Dans ce genre d’échanges diplomatiques, chacun trouve son compte à sa façon. Champlain traduit ce qu’il observe à travers ses filtres d’interprétation eurocentriques et selon le message qu’il désire transmettre au roi. On peut aussi imaginer que ce peuple, que Champlain, tout comme le regretté anthropologue Serge Bouchard, décrit comme rieur, peut avoir trouvé ironique la proposition des Français de « peupler leur terre ». L’expérience leur avait démontré que les Européens avaient de grandes difficultés à survivre sur ce territoire qui leur était peu familier. Le résultat désastreux de la récente tentative d’installation d’une habitation par Chauvin en 1600 à Tadoussac devait sûrement être toujours présent à l’esprit.
Il y a bien sûr eu des alliances. Sans celles-ci, l’habitation de Chauvin à Tadoussac, celles de Dugua de Mons à Sainte-Croix et à Port-Royal, tout comme celle de Champlain à Québec n’auraient pu voir le jour. Ces alliances étaient essentielles aux Français, qui n’auraient pas pu s’installer sans l’accord des peuples autochtones.
Dépossession
L’établissement en 1600 d’un poste de traite à Tadoussac par Chauvin laisse supposer qu’une entente entre les Français et les Autochtones de la région avait déjà été conclue. Toutefois, comment expliquer qu’après avoir conclu un tel accord avec les Innus, les Français aient attendu 1608 pour s’établir dans la vallée du Saint-Laurent ?
En 1604 et en 1605, c’est vers l’Acadie que leurs regards se tournent. Le choix malheureux de l’île Sainte-Croix en 1604, suivi du transfert à Port-Royal en 1605, ainsi que les recherches de Champlain le long de la côte Atlantique pour trouver un endroit plus propice à l’installation d’une habitation l’année suivante démontrent que « l’alliance » de Tadoussac pesait peu dans les choix des détenteurs d’un monopole.
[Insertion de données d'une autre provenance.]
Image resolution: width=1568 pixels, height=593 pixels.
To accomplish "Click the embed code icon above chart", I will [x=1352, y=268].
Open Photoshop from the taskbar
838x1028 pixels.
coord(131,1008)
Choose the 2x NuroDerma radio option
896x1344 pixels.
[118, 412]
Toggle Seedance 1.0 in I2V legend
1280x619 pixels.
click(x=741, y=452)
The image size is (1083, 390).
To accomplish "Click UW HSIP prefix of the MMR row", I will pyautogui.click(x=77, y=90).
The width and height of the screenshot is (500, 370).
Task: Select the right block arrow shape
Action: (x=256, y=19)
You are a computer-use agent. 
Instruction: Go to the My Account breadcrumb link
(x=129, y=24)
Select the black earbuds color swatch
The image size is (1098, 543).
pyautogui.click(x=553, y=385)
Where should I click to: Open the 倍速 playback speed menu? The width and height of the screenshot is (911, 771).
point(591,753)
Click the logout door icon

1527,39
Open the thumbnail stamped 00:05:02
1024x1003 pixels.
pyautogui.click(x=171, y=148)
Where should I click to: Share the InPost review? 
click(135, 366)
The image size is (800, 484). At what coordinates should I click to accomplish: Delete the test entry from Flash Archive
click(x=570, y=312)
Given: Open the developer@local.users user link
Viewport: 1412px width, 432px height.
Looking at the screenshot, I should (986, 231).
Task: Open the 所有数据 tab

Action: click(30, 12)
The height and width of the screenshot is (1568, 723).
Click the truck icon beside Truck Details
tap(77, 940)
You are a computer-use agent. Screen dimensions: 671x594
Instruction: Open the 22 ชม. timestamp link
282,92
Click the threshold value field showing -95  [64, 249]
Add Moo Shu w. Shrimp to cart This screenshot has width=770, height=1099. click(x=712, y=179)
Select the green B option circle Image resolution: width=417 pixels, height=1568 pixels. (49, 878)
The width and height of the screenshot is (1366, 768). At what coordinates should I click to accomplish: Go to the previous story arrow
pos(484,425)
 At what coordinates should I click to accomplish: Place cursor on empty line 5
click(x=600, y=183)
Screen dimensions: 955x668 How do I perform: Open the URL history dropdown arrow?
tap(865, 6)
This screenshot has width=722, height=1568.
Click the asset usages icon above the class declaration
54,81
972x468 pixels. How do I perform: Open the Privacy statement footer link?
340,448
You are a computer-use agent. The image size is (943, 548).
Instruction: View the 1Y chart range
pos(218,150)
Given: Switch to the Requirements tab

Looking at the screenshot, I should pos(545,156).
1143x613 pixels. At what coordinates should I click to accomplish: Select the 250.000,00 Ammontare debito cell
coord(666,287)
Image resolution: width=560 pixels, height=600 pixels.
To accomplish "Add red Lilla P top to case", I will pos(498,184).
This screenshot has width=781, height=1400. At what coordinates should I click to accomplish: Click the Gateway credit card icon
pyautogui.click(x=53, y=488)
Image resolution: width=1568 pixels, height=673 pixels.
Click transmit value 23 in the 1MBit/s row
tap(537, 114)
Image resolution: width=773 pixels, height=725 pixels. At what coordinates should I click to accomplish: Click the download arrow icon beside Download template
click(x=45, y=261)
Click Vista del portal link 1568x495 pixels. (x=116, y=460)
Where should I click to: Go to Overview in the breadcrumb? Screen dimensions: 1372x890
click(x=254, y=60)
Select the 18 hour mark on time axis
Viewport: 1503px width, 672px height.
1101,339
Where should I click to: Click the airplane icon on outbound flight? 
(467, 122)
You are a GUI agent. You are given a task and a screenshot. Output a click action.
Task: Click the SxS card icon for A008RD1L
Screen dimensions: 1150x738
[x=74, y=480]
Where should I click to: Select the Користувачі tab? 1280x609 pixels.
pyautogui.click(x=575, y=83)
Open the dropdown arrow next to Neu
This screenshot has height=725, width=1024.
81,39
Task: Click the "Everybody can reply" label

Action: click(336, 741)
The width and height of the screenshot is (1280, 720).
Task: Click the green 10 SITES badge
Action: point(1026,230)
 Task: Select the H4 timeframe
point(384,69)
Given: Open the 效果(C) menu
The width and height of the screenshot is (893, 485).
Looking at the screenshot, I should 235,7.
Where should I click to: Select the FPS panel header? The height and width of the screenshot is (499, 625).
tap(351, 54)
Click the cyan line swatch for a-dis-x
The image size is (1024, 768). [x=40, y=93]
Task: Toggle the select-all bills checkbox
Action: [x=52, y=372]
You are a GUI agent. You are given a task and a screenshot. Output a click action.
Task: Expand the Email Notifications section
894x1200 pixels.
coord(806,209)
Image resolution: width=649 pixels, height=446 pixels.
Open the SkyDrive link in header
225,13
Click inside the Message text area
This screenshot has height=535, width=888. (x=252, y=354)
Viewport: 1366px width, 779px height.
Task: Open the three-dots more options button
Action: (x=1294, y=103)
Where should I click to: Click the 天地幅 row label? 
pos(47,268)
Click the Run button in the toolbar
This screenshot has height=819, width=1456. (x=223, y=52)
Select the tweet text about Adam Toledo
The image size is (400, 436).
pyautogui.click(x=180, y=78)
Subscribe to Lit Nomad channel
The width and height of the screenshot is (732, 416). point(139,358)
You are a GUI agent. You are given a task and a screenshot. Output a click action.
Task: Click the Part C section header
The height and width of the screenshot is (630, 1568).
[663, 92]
En effet, en 1604, lors de son expédition au sud de l’Acadie, c’est au sagamo pentagouet Bessabez que Champlain propose une alliance. Les termes rappellent ceux présentés à Tadoussac. Bessabez aurait accepté avec empressement la proposition.
On doit certainement célébrer les alliances franco-autochtones qui ont permis aux Français d’installer en premier lieu des postes de traite. Mais on doit aussi reconnaître comment ces derniers ont utilisé ces alliances pour insidieusement déposséder les Autochtones de leur territoire.
Ce mythe fondateur qui propose une alliance d’égal à égal sert-il à nous déculpabiliser en affirmant que tout a commencé dans l’harmonie et le respect ? Sert-il à évacuer la dimension colonialiste de la relation ? Il est ironique de constater que cette belle alliance que l’on célèbre comme notre point d’origine a évolué vers une société où l’une des nations concernées est dépossédée et marginalisée.
Dans un contexte de vérité et de réconciliation, les historiens se doivent de revisiter les idées reçues afin de s’éloigner d’un solipsisme européen qui persiste à marquer la mémoire collective.